Every record has to be written out exactly, with no line missing.

----------

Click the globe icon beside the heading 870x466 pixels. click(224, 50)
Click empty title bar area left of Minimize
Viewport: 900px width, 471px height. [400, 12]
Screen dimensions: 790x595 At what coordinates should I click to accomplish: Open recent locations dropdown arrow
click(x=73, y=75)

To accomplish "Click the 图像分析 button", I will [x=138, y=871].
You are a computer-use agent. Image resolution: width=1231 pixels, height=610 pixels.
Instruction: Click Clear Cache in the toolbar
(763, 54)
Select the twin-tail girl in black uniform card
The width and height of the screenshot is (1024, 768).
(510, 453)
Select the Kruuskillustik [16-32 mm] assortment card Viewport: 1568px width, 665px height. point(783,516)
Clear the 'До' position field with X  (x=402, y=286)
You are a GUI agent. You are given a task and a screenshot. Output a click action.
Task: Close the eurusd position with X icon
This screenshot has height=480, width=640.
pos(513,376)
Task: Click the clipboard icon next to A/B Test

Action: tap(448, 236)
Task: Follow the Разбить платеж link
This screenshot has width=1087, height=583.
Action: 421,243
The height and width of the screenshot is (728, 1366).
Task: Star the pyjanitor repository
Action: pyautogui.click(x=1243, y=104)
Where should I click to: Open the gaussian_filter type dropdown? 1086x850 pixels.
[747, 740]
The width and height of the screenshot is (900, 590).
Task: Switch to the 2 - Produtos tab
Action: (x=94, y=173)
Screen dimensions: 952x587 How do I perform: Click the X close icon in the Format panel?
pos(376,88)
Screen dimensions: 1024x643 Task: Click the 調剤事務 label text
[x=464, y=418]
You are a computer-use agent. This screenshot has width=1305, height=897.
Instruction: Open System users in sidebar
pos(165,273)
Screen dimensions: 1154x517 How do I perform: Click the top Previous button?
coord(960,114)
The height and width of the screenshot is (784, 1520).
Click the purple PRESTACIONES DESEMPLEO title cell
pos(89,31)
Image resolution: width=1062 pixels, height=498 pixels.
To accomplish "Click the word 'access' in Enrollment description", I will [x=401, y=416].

----------

[REPLY TO THE EXERCISE]
Click the globe icon beside the heading 870x466 pixels. click(224, 50)
Click empty title bar area left of Minimize
Viewport: 900px width, 471px height. [400, 12]
Screen dimensions: 790x595 At what coordinates should I click to accomplish: Open recent locations dropdown arrow
click(x=73, y=75)

To accomplish "Click the 图像分析 button", I will [x=138, y=871].
You are a computer-use agent. Image resolution: width=1231 pixels, height=610 pixels.
Instruction: Click Clear Cache in the toolbar
(763, 54)
Select the twin-tail girl in black uniform card
The width and height of the screenshot is (1024, 768).
(510, 453)
Select the Kruuskillustik [16-32 mm] assortment card Viewport: 1568px width, 665px height. point(783,516)
Clear the 'До' position field with X  (x=402, y=286)
You are a GUI agent. You are given a task and a screenshot. Output a click action.
Task: Close the eurusd position with X icon
This screenshot has height=480, width=640.
pos(513,376)
Task: Click the clipboard icon next to A/B Test

Action: tap(448, 236)
Task: Follow the Разбить платеж link
This screenshot has width=1087, height=583.
Action: 421,243
The height and width of the screenshot is (728, 1366).
Task: Star the pyjanitor repository
Action: pyautogui.click(x=1243, y=104)
Where should I click to: Open the gaussian_filter type dropdown? 1086x850 pixels.
[747, 740]
The width and height of the screenshot is (900, 590).
Task: Switch to the 2 - Produtos tab
Action: (x=94, y=173)
Screen dimensions: 952x587 How do I perform: Click the X close icon in the Format panel?
pos(376,88)
Screen dimensions: 1024x643 Task: Click the 調剤事務 label text
[x=464, y=418]
You are a computer-use agent. This screenshot has width=1305, height=897.
Instruction: Open System users in sidebar
pos(165,273)
Screen dimensions: 1154x517 How do I perform: Click the top Previous button?
coord(960,114)
The height and width of the screenshot is (784, 1520).
Click the purple PRESTACIONES DESEMPLEO title cell
pos(89,31)
Image resolution: width=1062 pixels, height=498 pixels.
To accomplish "Click the word 'access' in Enrollment description", I will [x=401, y=416].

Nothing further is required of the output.